# [Input material]
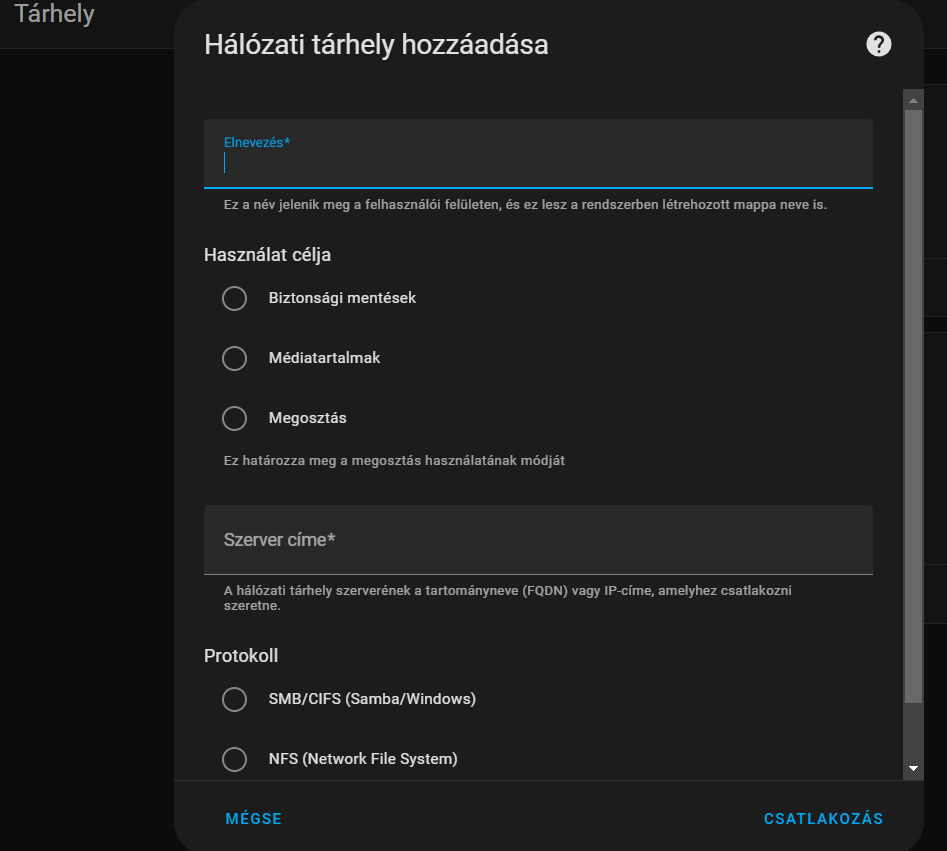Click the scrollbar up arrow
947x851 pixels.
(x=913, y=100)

* * *

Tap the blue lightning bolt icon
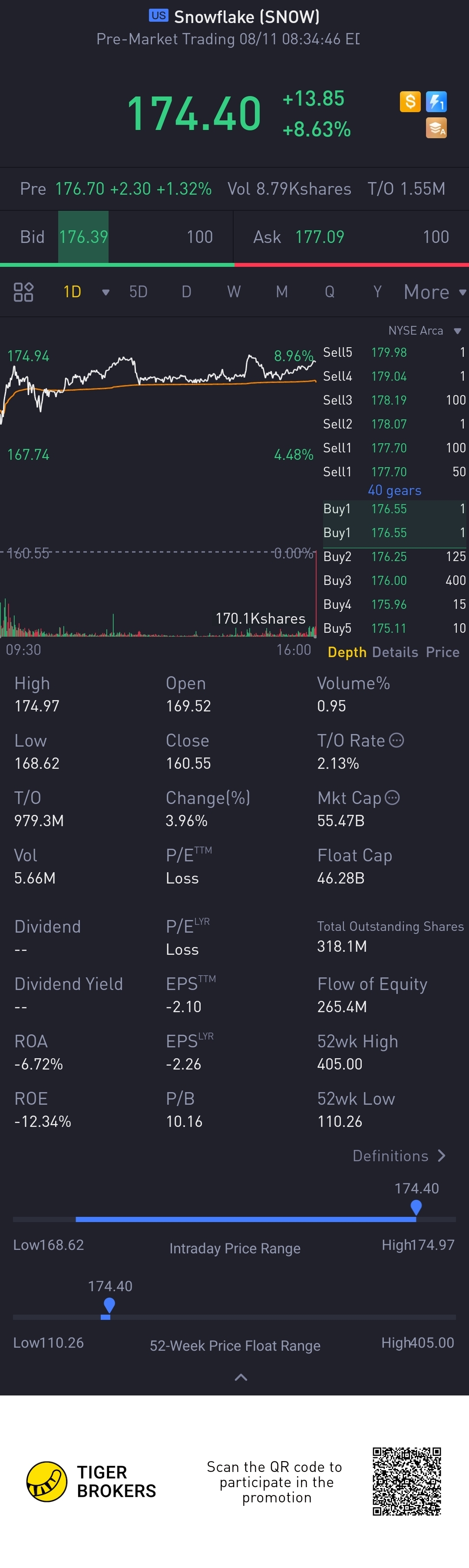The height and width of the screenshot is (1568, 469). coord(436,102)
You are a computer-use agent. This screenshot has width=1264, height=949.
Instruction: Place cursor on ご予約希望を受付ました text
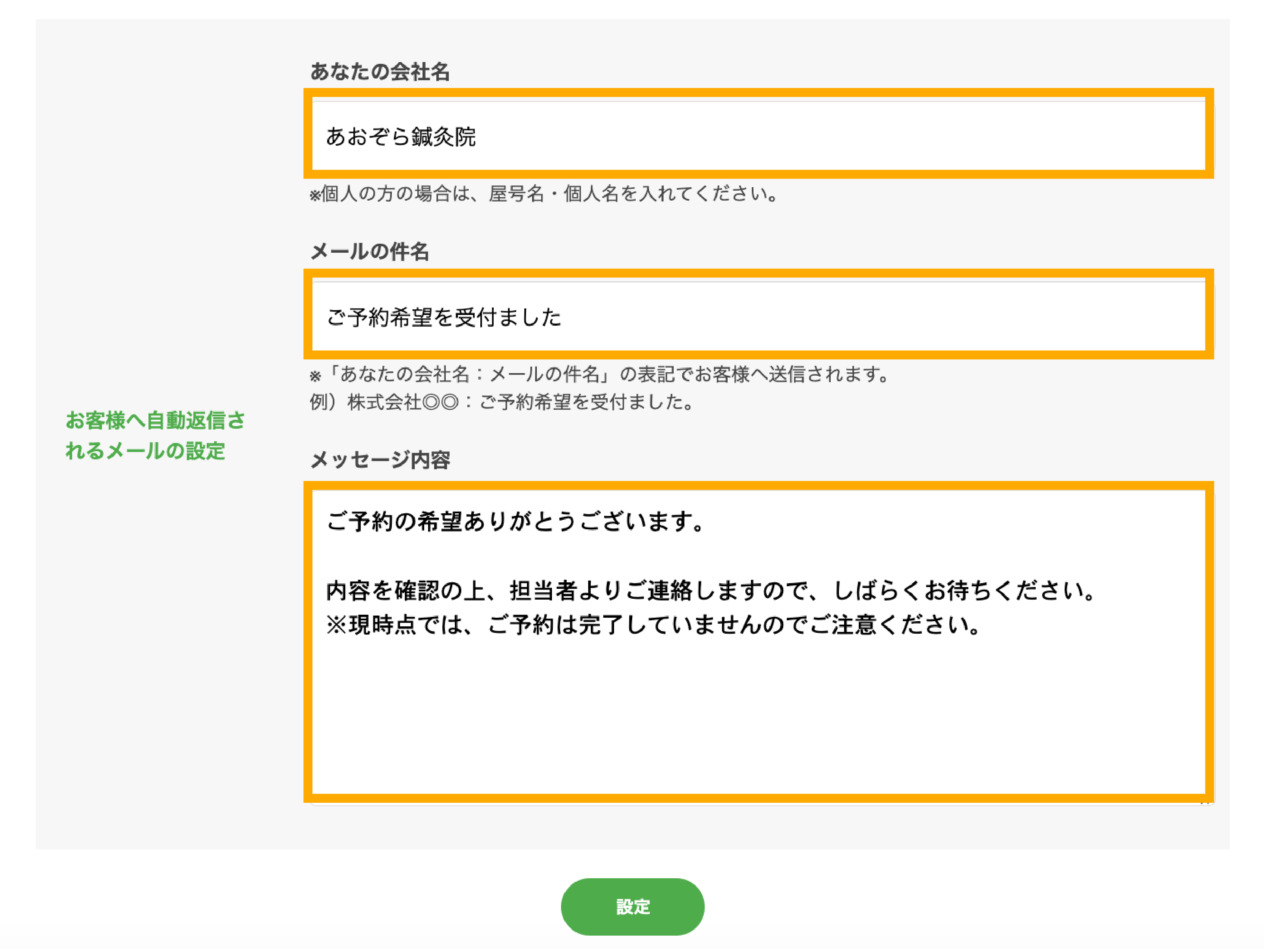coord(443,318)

--

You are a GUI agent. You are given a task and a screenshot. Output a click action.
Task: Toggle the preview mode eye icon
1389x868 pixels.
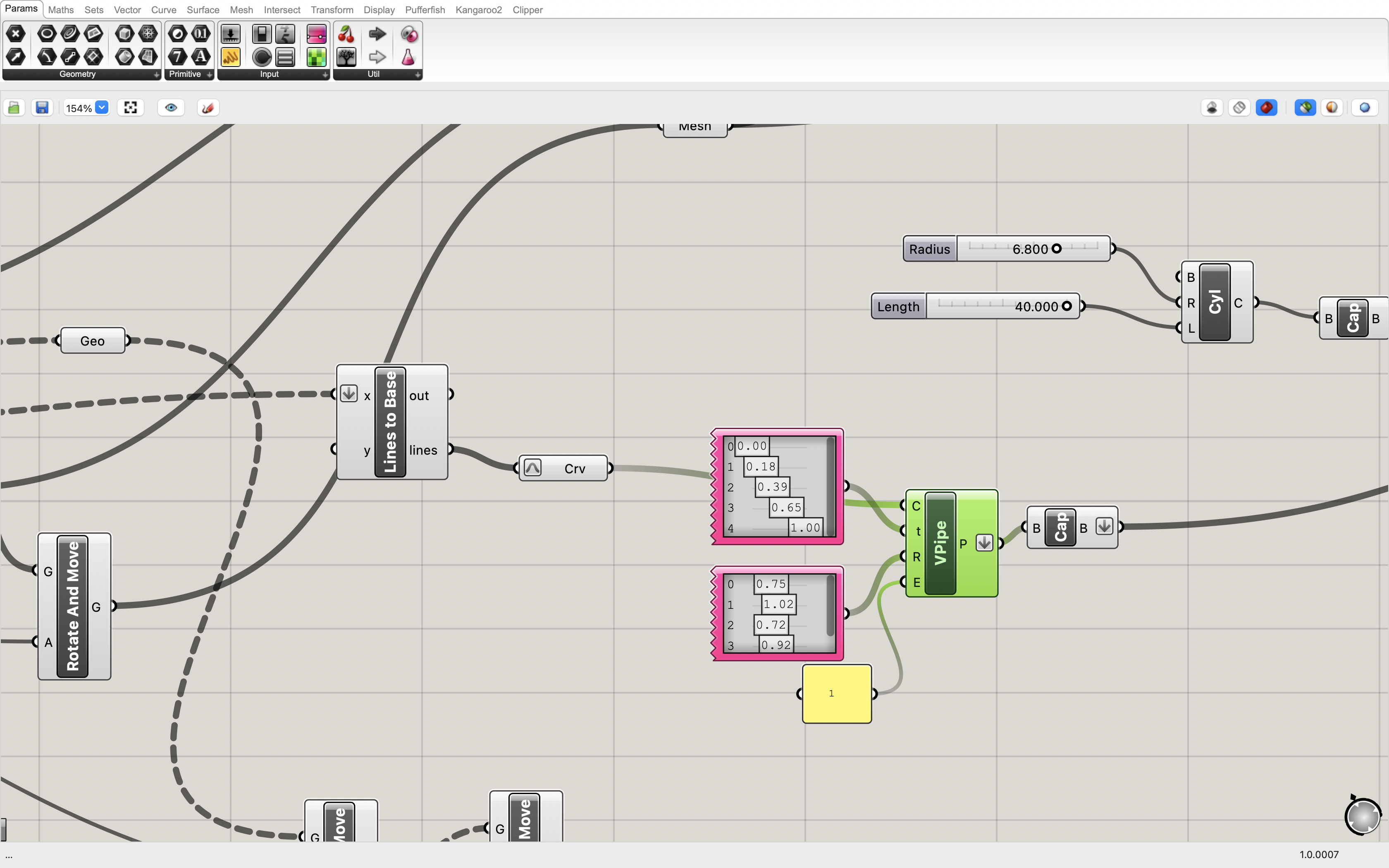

# [Goal of the exercise]
Please reproduce the items from the line with "Click the scrollbar up arrow" to the line with "(x=913, y=100)", replacing "scrollbar" with "scroll bar" and keeping everything else the same. Leave the pictures out.

# [Response]
Click the scroll bar up arrow
947x851 pixels.
(x=913, y=100)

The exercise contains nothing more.